Hesperidin attenuates learning and memory deficits in APP/PS1 mice through activation of Akt/Nrf2 signaling and inhibition of RAGE/NF-κB signaling.

机构信息

The Fifth Department of Tianjin Huanhu Hospital, No. 122, Qixiangtai Road, Hexi District, Tianjin, 300060, People's Republic of China.

出版信息

Arch Pharm Res. 2018 Jun;41(6):655-663. doi: 10.1007/s12272-015-0662-z.
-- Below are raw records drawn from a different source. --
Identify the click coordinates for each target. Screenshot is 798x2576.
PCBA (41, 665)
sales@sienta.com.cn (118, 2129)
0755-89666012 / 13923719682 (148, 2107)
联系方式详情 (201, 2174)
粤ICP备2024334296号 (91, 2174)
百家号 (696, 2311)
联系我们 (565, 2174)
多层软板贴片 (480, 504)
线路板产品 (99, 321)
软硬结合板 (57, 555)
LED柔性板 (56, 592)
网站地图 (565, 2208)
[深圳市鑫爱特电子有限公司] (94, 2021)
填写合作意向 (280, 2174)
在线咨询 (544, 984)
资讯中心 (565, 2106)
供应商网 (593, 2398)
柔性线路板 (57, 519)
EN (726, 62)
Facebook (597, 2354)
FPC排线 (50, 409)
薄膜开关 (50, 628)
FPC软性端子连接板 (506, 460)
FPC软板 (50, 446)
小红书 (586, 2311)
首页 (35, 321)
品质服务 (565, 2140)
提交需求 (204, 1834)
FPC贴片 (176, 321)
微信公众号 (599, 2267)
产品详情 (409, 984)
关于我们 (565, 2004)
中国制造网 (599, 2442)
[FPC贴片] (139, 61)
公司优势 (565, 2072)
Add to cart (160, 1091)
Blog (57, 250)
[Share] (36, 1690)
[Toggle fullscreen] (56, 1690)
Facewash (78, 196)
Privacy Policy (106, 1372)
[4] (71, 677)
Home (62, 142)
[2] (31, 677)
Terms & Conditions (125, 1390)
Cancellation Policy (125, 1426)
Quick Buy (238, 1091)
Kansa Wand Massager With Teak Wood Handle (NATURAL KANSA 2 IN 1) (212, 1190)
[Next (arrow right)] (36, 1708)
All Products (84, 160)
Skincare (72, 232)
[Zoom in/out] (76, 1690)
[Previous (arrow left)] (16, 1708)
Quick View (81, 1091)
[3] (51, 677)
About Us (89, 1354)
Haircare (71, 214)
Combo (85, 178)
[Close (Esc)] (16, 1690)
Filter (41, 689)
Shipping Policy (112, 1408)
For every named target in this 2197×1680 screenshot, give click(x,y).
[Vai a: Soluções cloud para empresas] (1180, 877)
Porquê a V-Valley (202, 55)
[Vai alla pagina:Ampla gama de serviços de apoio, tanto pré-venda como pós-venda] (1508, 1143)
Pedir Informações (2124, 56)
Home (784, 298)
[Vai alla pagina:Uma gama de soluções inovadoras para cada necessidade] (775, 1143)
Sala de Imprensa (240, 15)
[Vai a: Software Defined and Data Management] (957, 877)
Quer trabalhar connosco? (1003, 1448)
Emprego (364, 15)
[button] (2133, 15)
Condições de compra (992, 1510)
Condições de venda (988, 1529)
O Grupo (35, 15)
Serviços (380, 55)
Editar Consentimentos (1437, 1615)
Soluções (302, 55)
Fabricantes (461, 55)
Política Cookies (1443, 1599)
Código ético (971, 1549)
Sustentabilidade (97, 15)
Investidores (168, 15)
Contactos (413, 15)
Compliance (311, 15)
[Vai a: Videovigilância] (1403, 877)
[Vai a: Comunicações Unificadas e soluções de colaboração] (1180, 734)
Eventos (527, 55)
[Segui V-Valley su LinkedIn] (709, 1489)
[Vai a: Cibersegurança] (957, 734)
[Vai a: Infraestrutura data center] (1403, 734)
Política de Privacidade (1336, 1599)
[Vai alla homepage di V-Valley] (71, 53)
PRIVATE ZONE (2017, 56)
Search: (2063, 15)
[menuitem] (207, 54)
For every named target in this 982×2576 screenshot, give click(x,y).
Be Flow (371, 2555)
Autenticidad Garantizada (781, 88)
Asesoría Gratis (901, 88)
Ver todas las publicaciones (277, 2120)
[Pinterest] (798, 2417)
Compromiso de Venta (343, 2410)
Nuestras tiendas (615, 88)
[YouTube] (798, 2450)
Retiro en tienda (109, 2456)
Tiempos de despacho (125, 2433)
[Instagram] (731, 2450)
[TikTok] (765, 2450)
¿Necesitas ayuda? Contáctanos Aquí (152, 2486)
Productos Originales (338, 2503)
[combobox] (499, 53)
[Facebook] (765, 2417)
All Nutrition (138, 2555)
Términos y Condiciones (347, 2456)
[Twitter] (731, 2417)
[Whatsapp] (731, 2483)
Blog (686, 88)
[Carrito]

Epub 2015 Sep 21.

Abstract

Numerous studies have demonstrated that oxidative stress and inflammation play a pivotal role in the pathophysiology of Alzheimer disease (AD). Hesperidin (HP) has various pharmacological effects including anti-oxidative, anti-inflammatory and neuroprotective properties. In this study, APP/PS1 mice were used to evaluate the neuroprotective effects of HP. We reported that intragastric administration of HP (40 mg/kg) for 90 days significantly attenuated cognitive impairment in APP/PS1 mice. HP treatment suppressed oxidative stress by reducing the levels of ROS, LPO, protein carbonyl and 8-OHdG and increasing the activity of HO-1, SOD, catalase, and GSH-Px. HP treatment also inhibited inflammation by decreasing the levels of TNF-α, C-reactive protein and MCP-1 and reducing the activity of NF-κB. Moreover, HP could reverse the decreased phosphorylation of Akt, the decreased phosphorylation of GSK-3β, the lessened Nrf2 and the reduced expression of HO-1. HP could also inhibit the increased the RAGE expression, the enhanced phosphorylation of IκBα, and the augmented nuclear translocation of NF-κB/p65 in cortex of APP/PS1 mice. Taken together, HP suppresses oxidative stress and inflammation via activation of Akt/Nrf2 signaling and inhibition of RAGE/NF-κB signaling and further confers neuroprotection.

摘要

大量研究表明,氧化应激和炎症在阿尔茨海默病(AD)的病理生理学中起着关键作用。橙皮苷(HP)具有多种药理作用,包括抗氧化、抗炎和神经保护特性。在这项研究中,使用 APP/PS1 小鼠来评估 HP 的神经保护作用。我们报告说,HP(40mg/kg)灌胃 90 天可显著减轻 APP/PS1 小鼠的认知障碍。HP 治疗通过降低 ROS、LPO、蛋白质羰基和 8-OHdG 的水平,增加 HO-1、SOD、过氧化氢酶和 GSH-Px 的活性来抑制氧化应激。HP 治疗还通过降低 TNF-α、C 反应蛋白和 MCP-1 的水平,降低 NF-κB 的活性来抑制炎症。此外,HP 可以逆转 Akt 的磷酸化减少、GSK-3β 的磷酸化减少、Nrf2 的减少和 HO-1 的表达减少。HP 还可以抑制 RAGE 表达的增加、IκBα 的磷酸化增强以及 APP/PS1 小鼠皮质中 NF-κB/p65 的核易位增加。综上所述,HP 通过激活 Akt/Nrf2 信号通路和抑制 RAGE/NF-κB 信号通路抑制氧化应激和炎症,从而发挥神经保护作用。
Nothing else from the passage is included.